(WHAT NEEDS TO BE DONE) Below are entries; copy exactly the lines from the one with "Viewport: 821px width, 508px height." through the one with "You are a computer-use agent. The", both included, and leave out the rest.

Stored items

====

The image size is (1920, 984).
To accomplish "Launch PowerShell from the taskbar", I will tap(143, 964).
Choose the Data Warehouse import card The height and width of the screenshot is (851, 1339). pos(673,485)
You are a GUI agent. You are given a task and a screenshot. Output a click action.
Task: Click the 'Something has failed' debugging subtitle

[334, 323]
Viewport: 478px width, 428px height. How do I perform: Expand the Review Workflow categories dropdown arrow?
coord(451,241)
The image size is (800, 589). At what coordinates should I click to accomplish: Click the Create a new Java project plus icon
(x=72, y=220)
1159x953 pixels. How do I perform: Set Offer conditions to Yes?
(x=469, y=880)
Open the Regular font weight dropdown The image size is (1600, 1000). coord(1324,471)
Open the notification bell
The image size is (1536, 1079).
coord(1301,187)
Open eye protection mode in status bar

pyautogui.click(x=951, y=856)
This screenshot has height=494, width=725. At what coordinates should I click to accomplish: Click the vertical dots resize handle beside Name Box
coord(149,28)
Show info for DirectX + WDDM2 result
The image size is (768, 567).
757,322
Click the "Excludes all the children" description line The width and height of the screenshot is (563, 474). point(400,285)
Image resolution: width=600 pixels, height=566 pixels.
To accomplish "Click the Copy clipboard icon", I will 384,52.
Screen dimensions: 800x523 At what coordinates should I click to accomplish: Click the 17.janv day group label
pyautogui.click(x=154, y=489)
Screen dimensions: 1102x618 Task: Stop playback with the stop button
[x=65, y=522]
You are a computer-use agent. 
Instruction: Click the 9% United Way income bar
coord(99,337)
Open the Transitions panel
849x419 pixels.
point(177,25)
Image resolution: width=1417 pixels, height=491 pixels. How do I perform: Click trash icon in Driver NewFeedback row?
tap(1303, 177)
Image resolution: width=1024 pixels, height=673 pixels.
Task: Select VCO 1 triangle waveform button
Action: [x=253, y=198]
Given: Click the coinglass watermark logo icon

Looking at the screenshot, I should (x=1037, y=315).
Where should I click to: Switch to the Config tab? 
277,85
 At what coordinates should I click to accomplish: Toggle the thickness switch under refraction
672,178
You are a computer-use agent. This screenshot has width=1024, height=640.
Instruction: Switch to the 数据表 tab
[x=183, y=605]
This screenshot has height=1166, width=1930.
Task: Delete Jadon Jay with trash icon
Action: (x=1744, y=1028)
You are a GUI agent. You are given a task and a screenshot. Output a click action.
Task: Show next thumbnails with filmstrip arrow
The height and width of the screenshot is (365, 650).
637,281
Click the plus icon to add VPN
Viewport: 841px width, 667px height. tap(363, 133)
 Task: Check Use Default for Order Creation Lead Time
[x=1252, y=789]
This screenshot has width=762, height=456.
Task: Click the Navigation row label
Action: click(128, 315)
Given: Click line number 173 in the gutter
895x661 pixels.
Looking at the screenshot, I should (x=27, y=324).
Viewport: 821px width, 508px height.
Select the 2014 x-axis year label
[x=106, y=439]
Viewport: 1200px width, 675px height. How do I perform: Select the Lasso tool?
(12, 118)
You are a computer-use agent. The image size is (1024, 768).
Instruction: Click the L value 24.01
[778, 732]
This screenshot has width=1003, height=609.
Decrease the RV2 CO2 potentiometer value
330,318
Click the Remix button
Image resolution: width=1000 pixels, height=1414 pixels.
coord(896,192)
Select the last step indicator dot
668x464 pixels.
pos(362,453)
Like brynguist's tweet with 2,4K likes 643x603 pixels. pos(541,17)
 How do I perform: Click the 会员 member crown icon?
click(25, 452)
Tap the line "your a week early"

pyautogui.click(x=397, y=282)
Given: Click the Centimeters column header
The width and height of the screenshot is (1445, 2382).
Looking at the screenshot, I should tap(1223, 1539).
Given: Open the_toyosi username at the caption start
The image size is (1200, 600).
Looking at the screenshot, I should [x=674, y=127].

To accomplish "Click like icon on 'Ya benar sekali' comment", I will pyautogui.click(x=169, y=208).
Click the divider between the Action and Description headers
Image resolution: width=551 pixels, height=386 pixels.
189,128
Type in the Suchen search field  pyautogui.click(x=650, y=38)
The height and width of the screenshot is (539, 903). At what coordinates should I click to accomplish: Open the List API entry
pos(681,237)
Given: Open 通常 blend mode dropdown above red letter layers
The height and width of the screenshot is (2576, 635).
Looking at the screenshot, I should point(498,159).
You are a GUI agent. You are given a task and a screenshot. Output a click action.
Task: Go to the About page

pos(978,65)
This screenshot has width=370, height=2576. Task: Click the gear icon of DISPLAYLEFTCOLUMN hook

====

(ANSWER TO THIS EXERCISE)
Viewport: 821px width, 508px height.
Select the 2014 x-axis year label
[x=106, y=439]
Viewport: 1200px width, 675px height. How do I perform: Select the Lasso tool?
(12, 118)
You are a computer-use agent. The image size is (1024, 768).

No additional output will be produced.